Set problem
Edit the entries from the line that has "The height and width of the screenshot is (748, 1525)." through the line that has "click(45, 512)", replacing "replies" with "comments" and leaving everything else unchanged. Give back only those lines, and leave the pictures out.

Provided information
»»

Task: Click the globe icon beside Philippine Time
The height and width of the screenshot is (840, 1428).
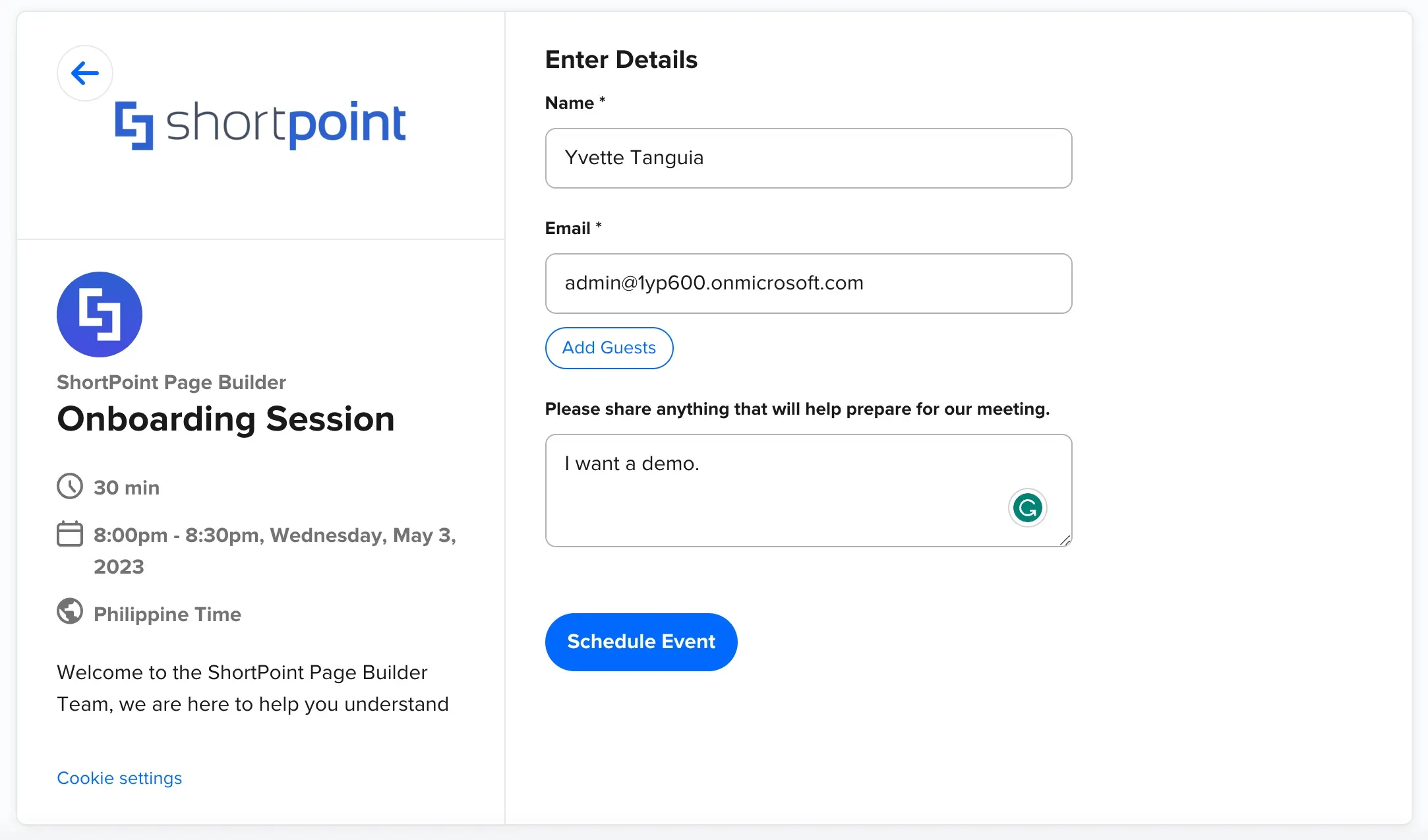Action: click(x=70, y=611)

««
»»

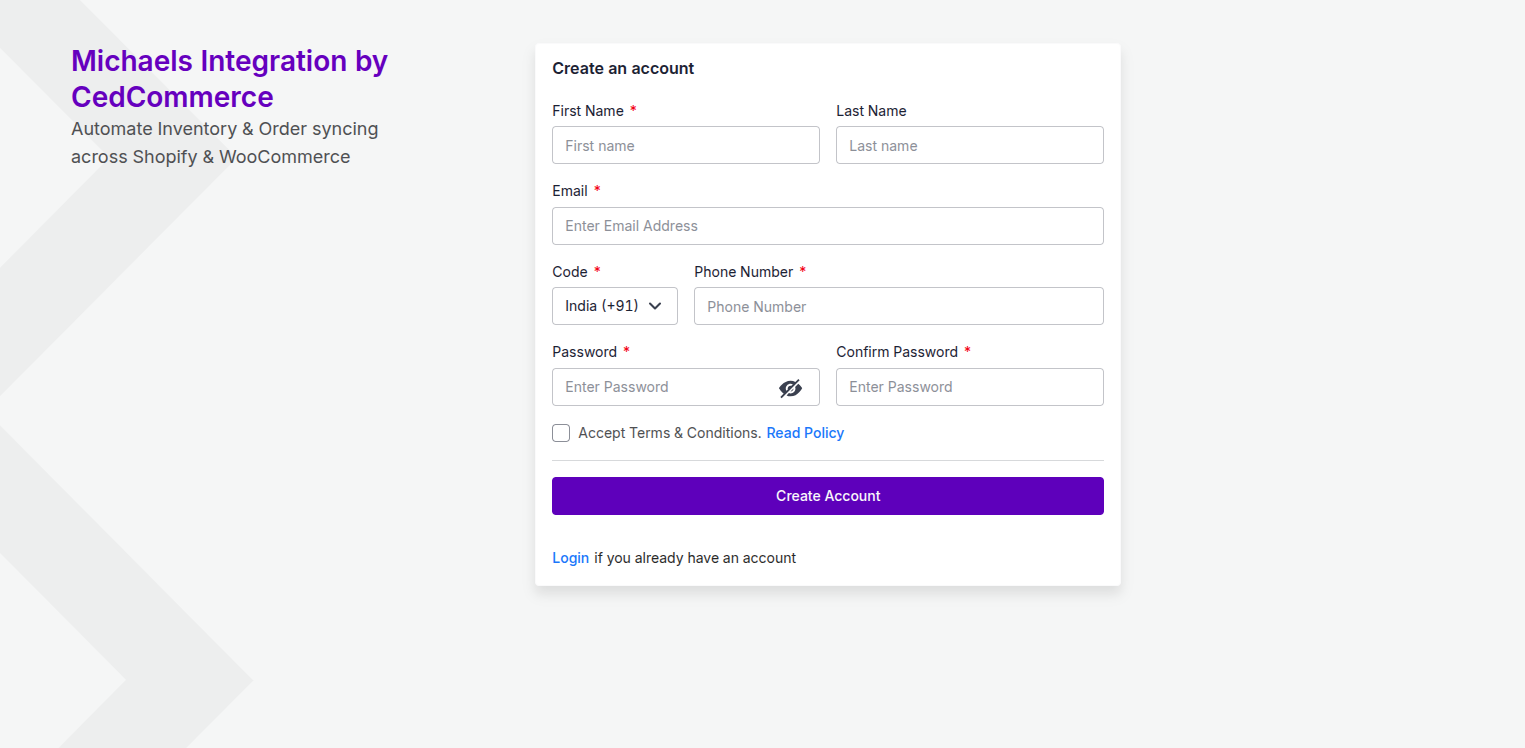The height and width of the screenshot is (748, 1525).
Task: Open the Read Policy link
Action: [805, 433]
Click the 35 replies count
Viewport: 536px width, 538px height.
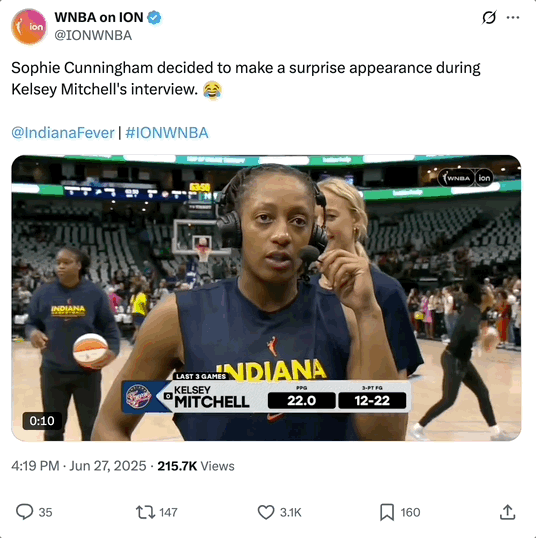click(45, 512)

««

Exercise output
The height and width of the screenshot is (748, 1525).
Task: Open the Read Policy link
Action: [805, 433]
Click the 35 comments count
Viewport: 536px width, 538px height.
click(45, 512)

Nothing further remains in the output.